Fairness. It sounds almost inhumane in today's entitlement cultural atmosphere for me to say it is a crock. But it is. God does not have the word in His vocabulary. It is in fact entirely a human constuct.
King Solomon was presented with a challenge. Two women came to him, each claiming that a certain baby was theirs. Solomon listened as each gal told her story in turn. He thought a minute, then called for the baby to be divided in half. Yeah! Half and half! Even-Steven! Halfsies! Fifty-fifty. Sounds fair, right? But wait! This is a baby! Solomon, have you lost your mind!?
The account tells us Solomon had just been crowned. More importantly, and interestingly, we read that he had just prayed to God for wisdom.
Then Solomon said, You have shown great lovingkindness to Your servant David my father, according as he walked before You in truth and righteousness and uprightness of heart toward You; and You have reserved for him this great lovingkindness, that You have given him a son to sit on his throne, as it is this day. Now, O Lord my God, You have made Your servant king in place of my father David, yet I am but a little child; I do not know how to go out or come in. Your servant is in the midst of Your people which You have chosen, a great people who are too many to be numbered or counted. So give Your servant an understanding heart to judge Your people to discern between good and evil. For who is able to judge this great people of Yours?
This is the first clue that Solomon was smarter than it seems. So hang on. The account seems a horrifying, arbitrary decision on the surface. But like so much truth, it's because we aren't looking beyond our feelings of disgust, ridicule and arrogance. But look at what Solomon said, and what the women did, afterward. It shows what was really going on.
Then the woman whose child was the living one spoke to the king, for she was deeply stirred over her son and said, Oh, my lord, give her the living child, and by no means kill him. But the other said, He shall be neither mine nor yours; divide him! Then the king said, Give the first woman the living child, and by no means kill him. She is his mother.

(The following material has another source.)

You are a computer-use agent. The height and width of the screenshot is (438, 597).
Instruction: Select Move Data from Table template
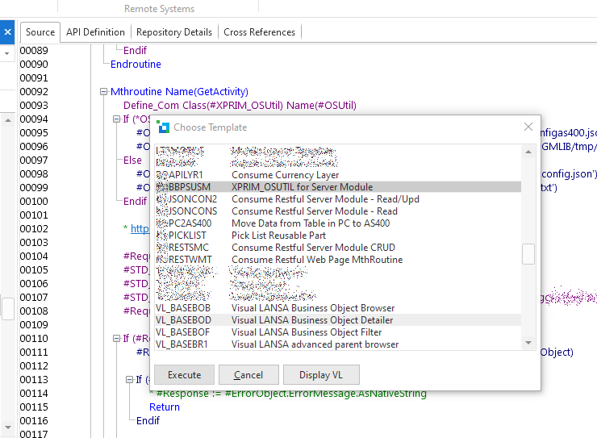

So Solomon played a trick on the women? Not exactly. The false mother was on drugs? Nope. At least not the kind of drug you're thinking of. What Solomon did was capitilize on what was driving the lying woman, the false mother. She was a believer in fairness. Equality, if you like. Solomon knew one of the women was lying, and his ruse drew her out.
Now lest you think this simplistic, consider two things. First, the idea of fairness is always something that will be advantageous to one party but not to the other. And it always is feverishly sought on the part of the party that stands to gain, not the one who will lose. God does not deal with everyone the same. He loves all the same, but His orchestration of mens' lives, His gifts, all peoples' lots in life, are in His hands to do as He wishes, and unlike the ardent Socialist, God is not interested in equal distribution of anything except the opportunity to know Him. And second, look at what Scripture tells us about the outcome of Solomon's decision.

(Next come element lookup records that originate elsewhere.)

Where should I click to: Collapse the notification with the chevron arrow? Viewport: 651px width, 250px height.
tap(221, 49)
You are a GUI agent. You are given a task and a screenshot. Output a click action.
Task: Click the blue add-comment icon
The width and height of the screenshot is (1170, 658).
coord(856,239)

When all Israel heard of the judgment which the king had handed down, they feared the king, for they saw that the wisdom of God was in him to administer justice.

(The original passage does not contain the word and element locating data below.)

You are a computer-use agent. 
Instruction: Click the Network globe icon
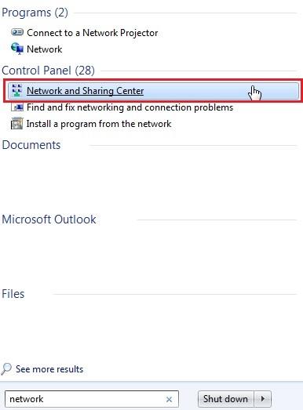point(17,49)
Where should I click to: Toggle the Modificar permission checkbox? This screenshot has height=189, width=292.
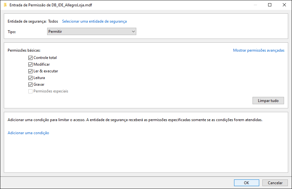click(x=30, y=64)
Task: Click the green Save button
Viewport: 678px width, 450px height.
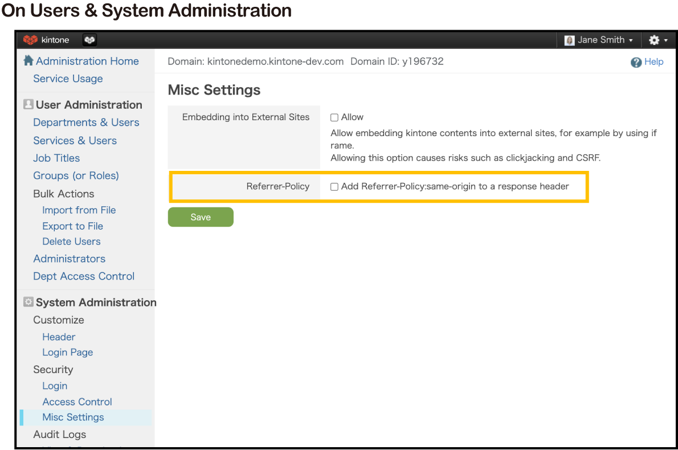Action: coord(201,217)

Well, the people didn't think it stupid. They saw it as very astute. I think they also understood the lesson. There is no such thing as fairness. Here's another quote, from Jesus, on the subject of fairness.
...do you suppose that those eighteen on whom the tower in Siloam fell and killed them were worse culprits than all the men who live in Jerusalem? I tell you, no, but unless you repent, you will all likewise perish.
In other words, don't ask why that happened, ask why it hasn't happened to you. You want fairness? Then you want more than what Jesus, the sinless one condemned for sin, got. You want more than His Father, God, bargained for when He planned from the foundation of the world to forgive His rebellious creatures. You don't want fairness, you want mercy. It's God's mercy that leads you to repentance.